A New and Accurate/ MAP OF/ VIRGINIA/ Wherein most of the/ COUNTIES/ are laid down from/ ACTUAL SURVEYS./ With/ A Concise Account of the/ Number of/ Inhabitants, the Trade, Soil, and Produce/ of that/ PROVINCE.
Black and white line engraving with period hand color on laid paper
Acc. No. 1955-486,A
The upper right cartouche reads: "A New and Accurate/ MAP OF/ VIRGINIA/ Wherein most of the/ COUNTIES/ are laid down from/ ACTUAL SURVEYS./ With/ A COncise Account of the/ Number of/ Inhabitants, the Trade, Soil, and Produce/ of that/ PROVINCE./ By JOHN HENRY./ Engraved by Thomas Jefferys Geographer to the KING."
The lower margin reads: "LONDON February 1770 Published according to Act of Parliament for the AUTHOR by Tho.s Jefferys at the Corner of S.t Martins Lane in the Strand."

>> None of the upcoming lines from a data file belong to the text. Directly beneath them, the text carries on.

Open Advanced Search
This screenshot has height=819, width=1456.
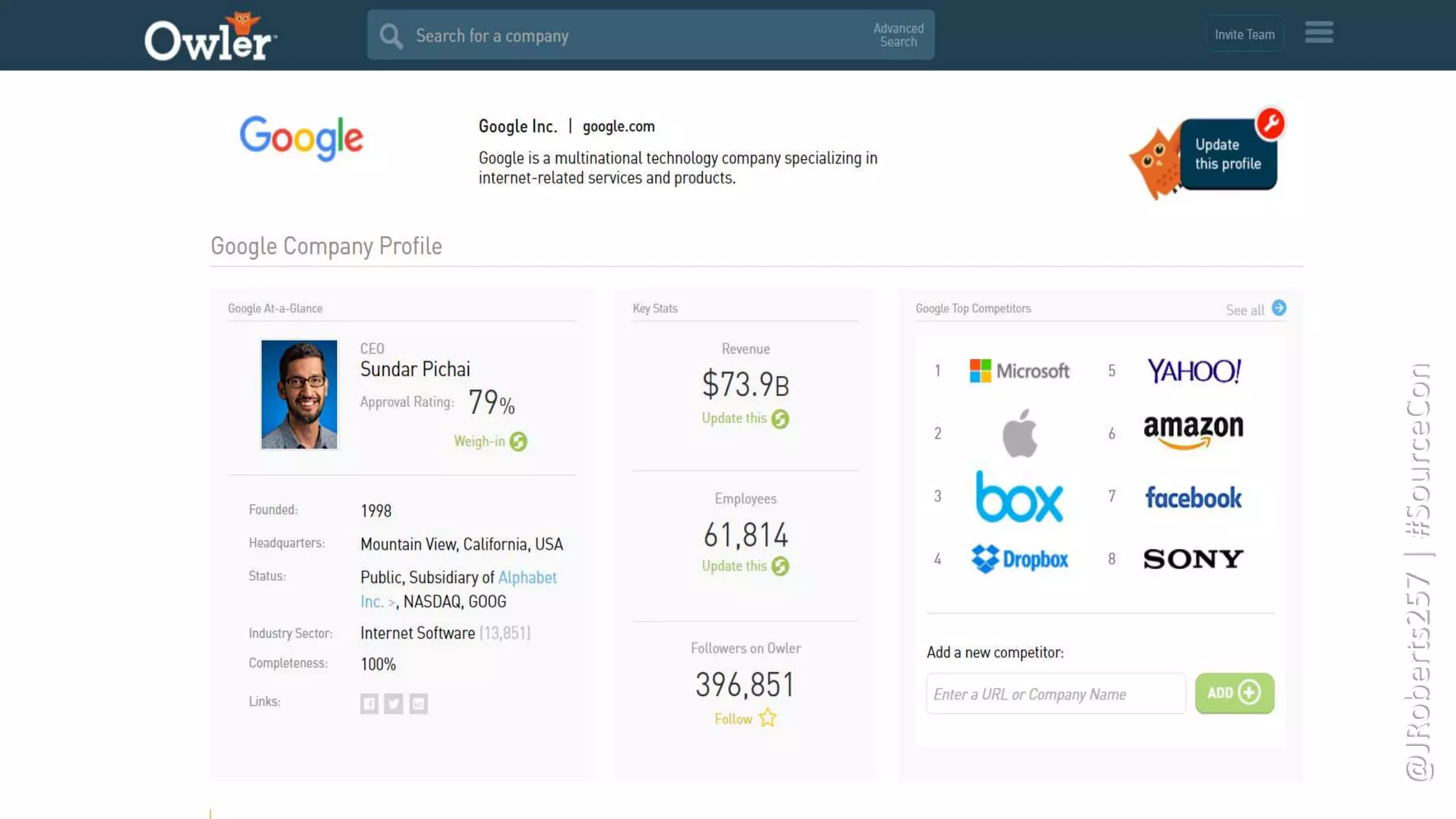pos(898,35)
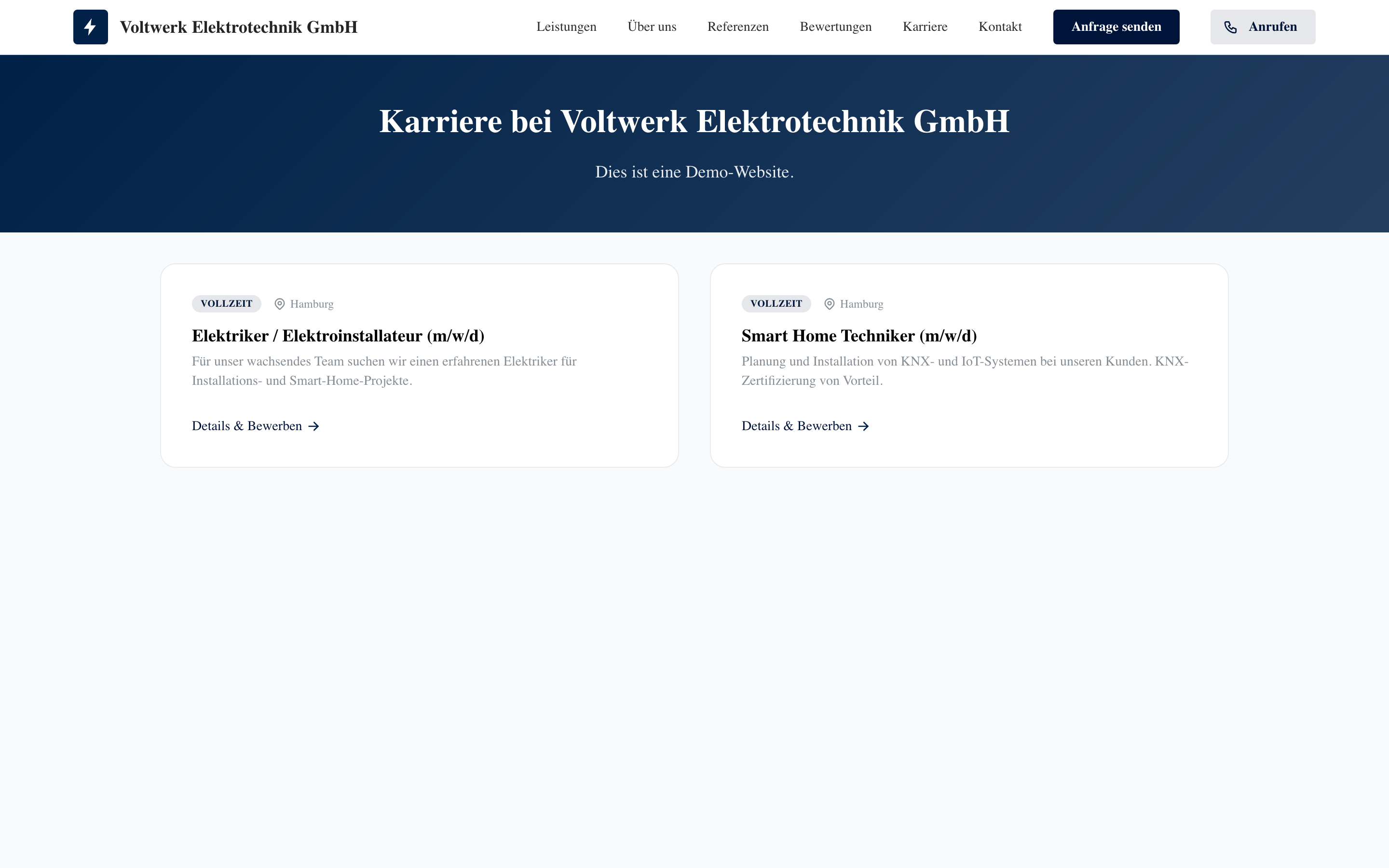Click the Smart Home Techniker job title
Screen dimensions: 1389x868
pyautogui.click(x=858, y=336)
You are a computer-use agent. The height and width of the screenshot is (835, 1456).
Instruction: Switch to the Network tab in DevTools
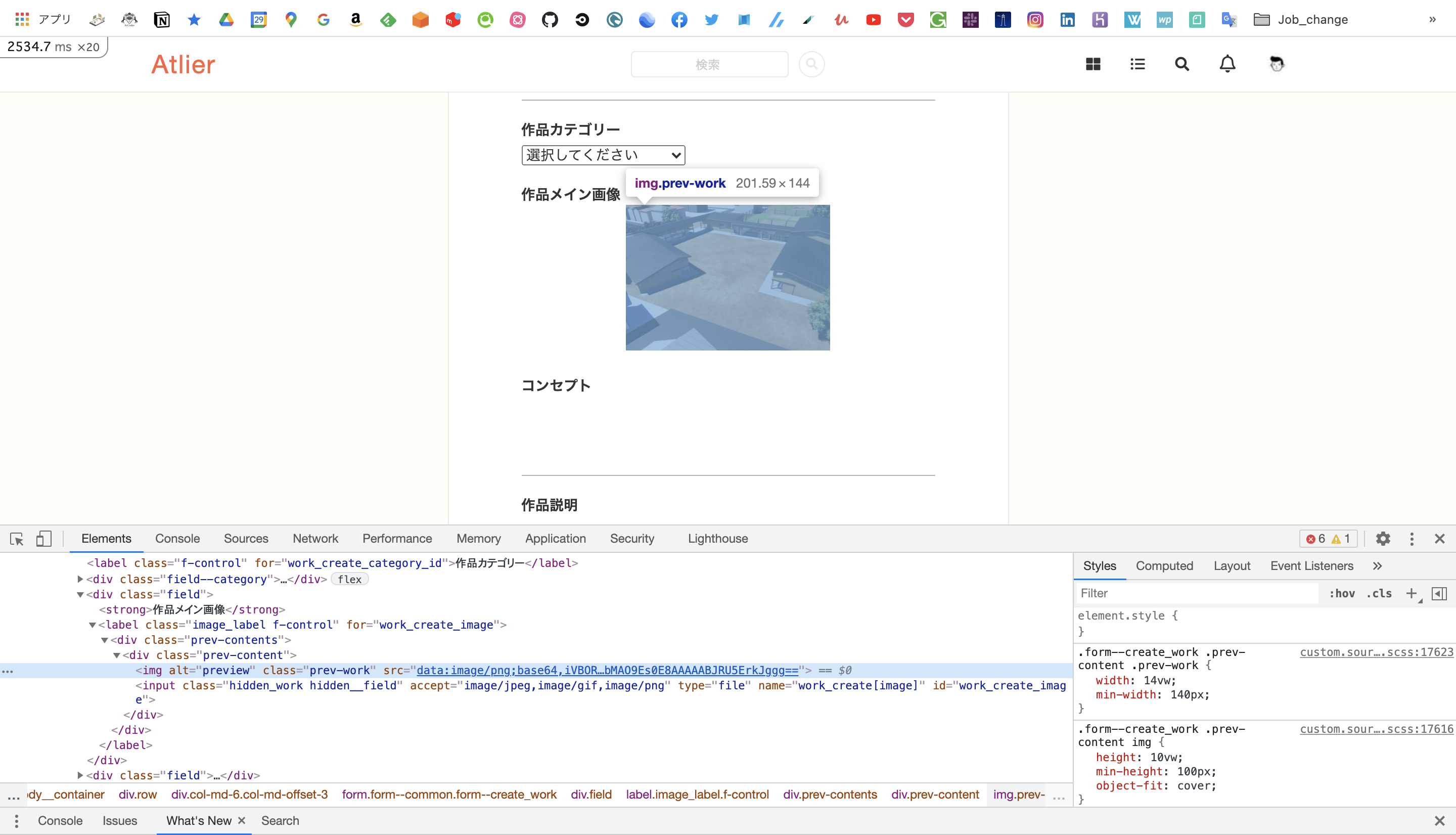click(x=315, y=539)
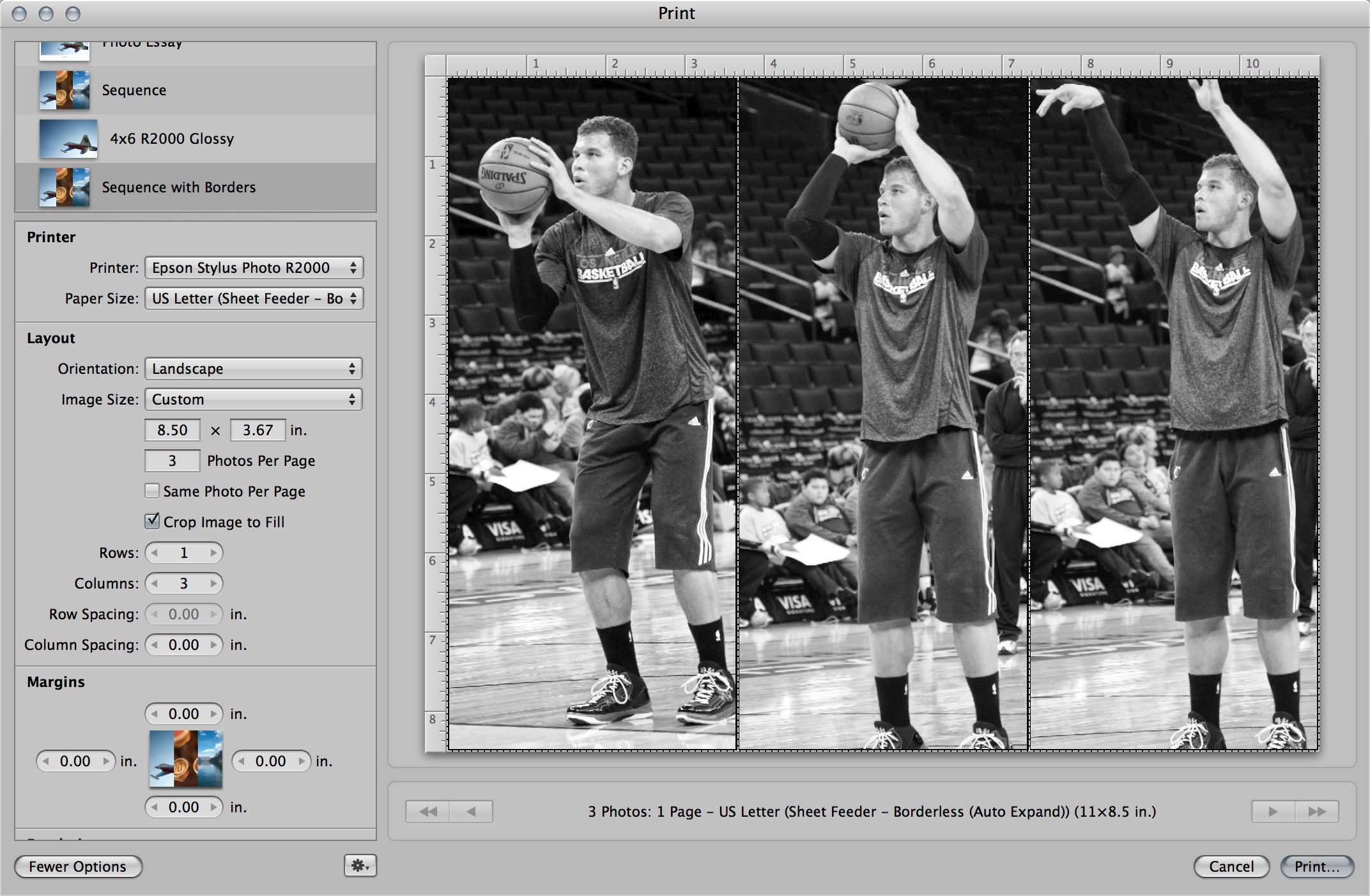Screen dimensions: 1370x896
Task: Go to previous page arrow
Action: pyautogui.click(x=471, y=812)
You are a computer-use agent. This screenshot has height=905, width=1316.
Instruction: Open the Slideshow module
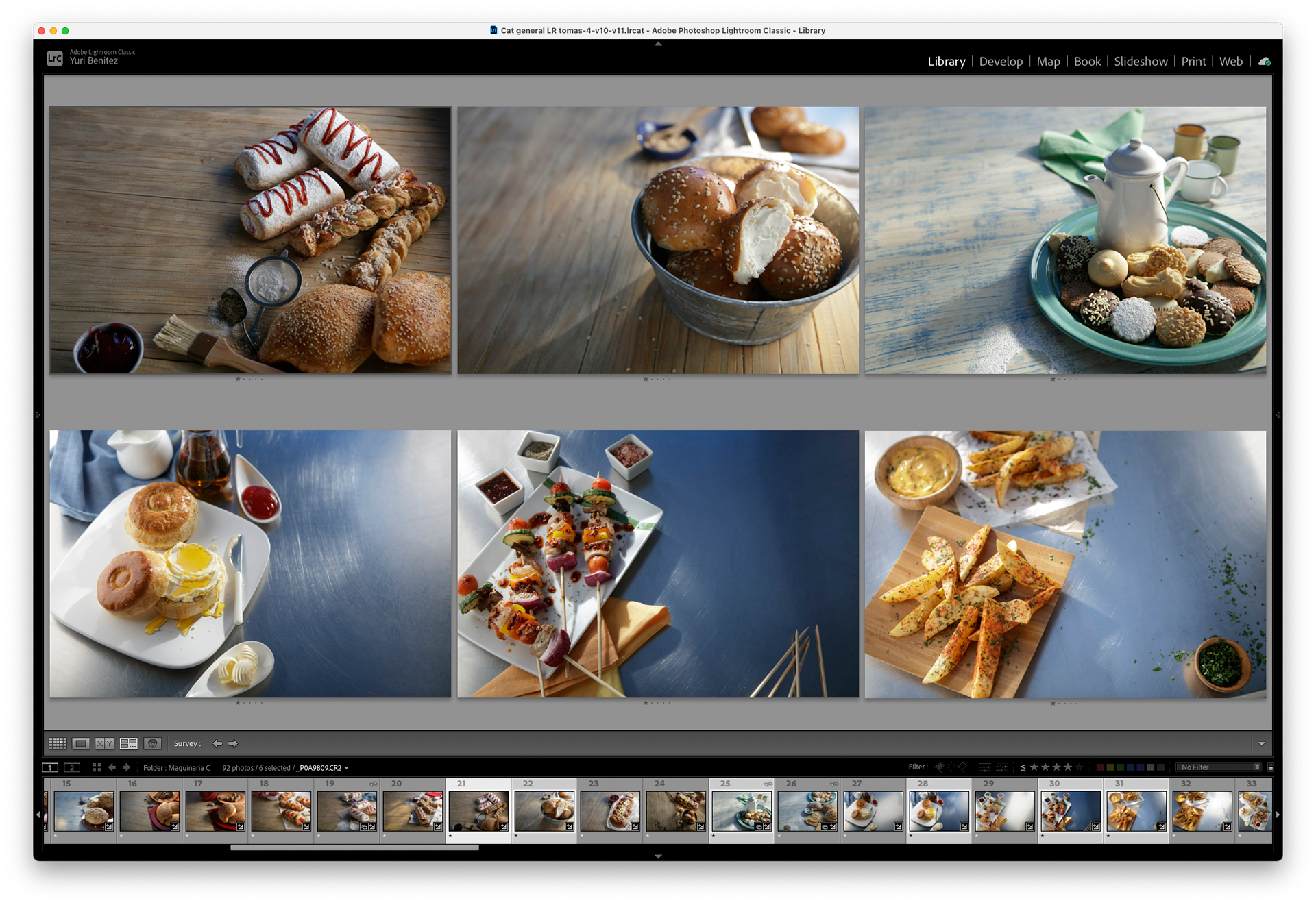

Label:Shortly after the publication of the highly successful and accurate map of Virginia by Joshua Fry and Peter Jefferson, John Henry, father of Patrick Henry and surveyor of Hanover County, announced that he intended to make a new and better map of Virginia. Throughout the production of the map Henry was plagued with difficulties in obtaining financial backing, both from the Virginia House of Burgesses and from subscriptions. When the map was finally published in 1770, its inferiority to Fry and Jefferson's map was quickly noted. One commentator wrote in the VIRGINIA GAZETTE (January 31, 1771, Purdie and Dixon) that Henry presented a "better Disposition of Gentlemen's seats" and assigned "more beautiful Dimensions and Courses to the Rivers, than those which Nature has alloted them." He went on to summarize that "I subscribe to my Friend's opinion, having often seen your Map hung up in Houses, not because they were reckoned useful, but ornamental." Whether for ornamentation or to make a political statement, Lord Botetourt, Royal Governor from 1768 to 1770, was not only a subscriber to the map, but hung it in one of the most prominent locations in the Governor's Palace --over the mantle in the Dining Room.